Other than those 2 issues - I’ve pretty much had 100% uptime.
Very true. But most of the problem can be mitigated by simply not recording every single event and state change by default, and instead allowing/encouraging the user to specify which data to keep. It’s a baby step, but I suspect it is more likely to happen than a (long overdue) total recorder re-write.
I put in a feature request for this some time ago, and it got a bit of interest, but no movement yet. Your vote might help
If that is the case, the database architecture seems to have been designed to be the worst choice for both scenarios.
If that was the default, then it would be somewhat of a workaround. As well as aggressive database maintenance by default. But then it would be so easy to, for example, set the option for an entity to “record all states”. With the user unknowing that each state change writes about 1K to the database.
Thank you all for the comments!
I did not expected so much answers with lots of both - positive and negative answers.
For me it looks nothing big has been changed since my investigation 1 year ago. I am running OpenHAB on my RPi 4. HA is running on Synology, but only collecting data, not automatizing anything.
In my opinion, automation should be about security and saving time. If I should read the breaking notes every month because of updates (I like to update a lot ), I’ll rather spend my time another way.
I will give it a try someday, but due to lack of time, I will stick with the competitor…
No. Most of the breaking stuff has been in the move from YAML to GUI. I have rarely had to do anything because of a breaking change. Some integrations introduce breaking changes, but mostly because of a change on whatever 3rd party the integration is providing access to, rather than anything on the Home Assistant side of things.
My condolences.
I ran OH for 2 years and was heavily involved supporting the Z-Wave binding there. Development there is an absolute trainwreck unless you are part of the “chosen few”. Features are rushed into milestones and releases without previous snapshot testing causing high potential for instability.
A competitor who expects the users to write core documentation instead of the expert developers doing that.
Good luck!
Not that different here, obviously.
And again: Not that different here, sadly.
But there comes this idiom into my mind: “Don’t look a gift horse in the mouth!”
Developers here value & actually act on user input. See the latest Release Notes for some work put in (Tuya) due to user input! I had the OH lead basically tell me I needed to wait 3 months to get any support for the new version of my devices because the Devs broke backward compatibility (unannounced to other devs) during a minor release schedule. They know Z-Wave depended on that compatibility.

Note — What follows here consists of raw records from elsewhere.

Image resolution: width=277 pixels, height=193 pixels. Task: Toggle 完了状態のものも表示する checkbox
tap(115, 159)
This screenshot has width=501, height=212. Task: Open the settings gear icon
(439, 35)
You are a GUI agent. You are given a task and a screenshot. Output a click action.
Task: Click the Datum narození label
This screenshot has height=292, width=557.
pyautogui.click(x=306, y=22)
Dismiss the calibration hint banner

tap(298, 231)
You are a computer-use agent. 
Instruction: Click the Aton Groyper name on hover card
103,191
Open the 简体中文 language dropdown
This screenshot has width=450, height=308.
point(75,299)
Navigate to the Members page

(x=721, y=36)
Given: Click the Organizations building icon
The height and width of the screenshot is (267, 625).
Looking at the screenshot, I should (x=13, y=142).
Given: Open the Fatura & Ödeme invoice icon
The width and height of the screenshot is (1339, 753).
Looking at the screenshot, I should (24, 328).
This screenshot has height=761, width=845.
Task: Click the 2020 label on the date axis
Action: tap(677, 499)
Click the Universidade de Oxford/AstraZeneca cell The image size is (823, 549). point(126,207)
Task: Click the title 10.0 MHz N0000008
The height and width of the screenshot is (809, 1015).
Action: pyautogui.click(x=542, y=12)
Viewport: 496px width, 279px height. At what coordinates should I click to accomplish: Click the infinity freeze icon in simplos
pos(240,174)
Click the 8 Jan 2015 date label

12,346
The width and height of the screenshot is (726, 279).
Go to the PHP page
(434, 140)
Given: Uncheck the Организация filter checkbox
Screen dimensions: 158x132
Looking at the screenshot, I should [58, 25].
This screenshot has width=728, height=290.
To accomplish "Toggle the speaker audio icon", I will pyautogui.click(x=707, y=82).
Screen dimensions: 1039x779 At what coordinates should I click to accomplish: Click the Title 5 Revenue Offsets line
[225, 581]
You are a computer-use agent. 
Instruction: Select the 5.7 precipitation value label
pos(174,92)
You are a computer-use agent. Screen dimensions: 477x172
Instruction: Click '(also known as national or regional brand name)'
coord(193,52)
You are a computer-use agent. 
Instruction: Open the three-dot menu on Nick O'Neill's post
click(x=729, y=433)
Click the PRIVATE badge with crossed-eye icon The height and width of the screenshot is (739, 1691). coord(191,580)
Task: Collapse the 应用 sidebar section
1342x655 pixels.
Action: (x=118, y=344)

This thread clearly shows that people have different conceptions of stability. I mean some people were happy with windows 95 while the internet was being run by the fantastically stable and secure openbsd.
Instability caused by an update is one thing, but on any particular release I see stability, in that if you leave it alone HA never needs restarting. Other than that it chugs along turning on and off my lights and HVAC, measuring my power usage, telling me when the tide will be high, when to put the bins out and what the weather will be and has been, showing me my cameras and when my packages will be here, turns my speakers off so I don’t wake people up and turns them on when they need to wake up. That is stable IMHO.
Spoke too soon hahahahah the latest release is breaking my system…that is why backup + backup + backup is important.
Nothing broken that I have seen yet.
I got problem in multimedia issue. Some of my lovelace is now gone.
What is broken? I feel like people always exaggerate that the system is broken, but then it’s just an integration or some small thing not working. For me a broken system doesn’t run anymore or a large and vital part of it doesn’t work as expected.
Mostly it is caused by custom cards. Like Atomic Calendar. There are updates available in HACS.
In my case some of my lovelace is gone or blank. Trying to insert it manually did not help. At the moment I just restore my proxmox to the previous version.
First tab
2nd and 3rd tabs is now just blank
2nd tab looks on previous version
Oh the new TUYA working on my system, so that did not give me problem
I dont think so.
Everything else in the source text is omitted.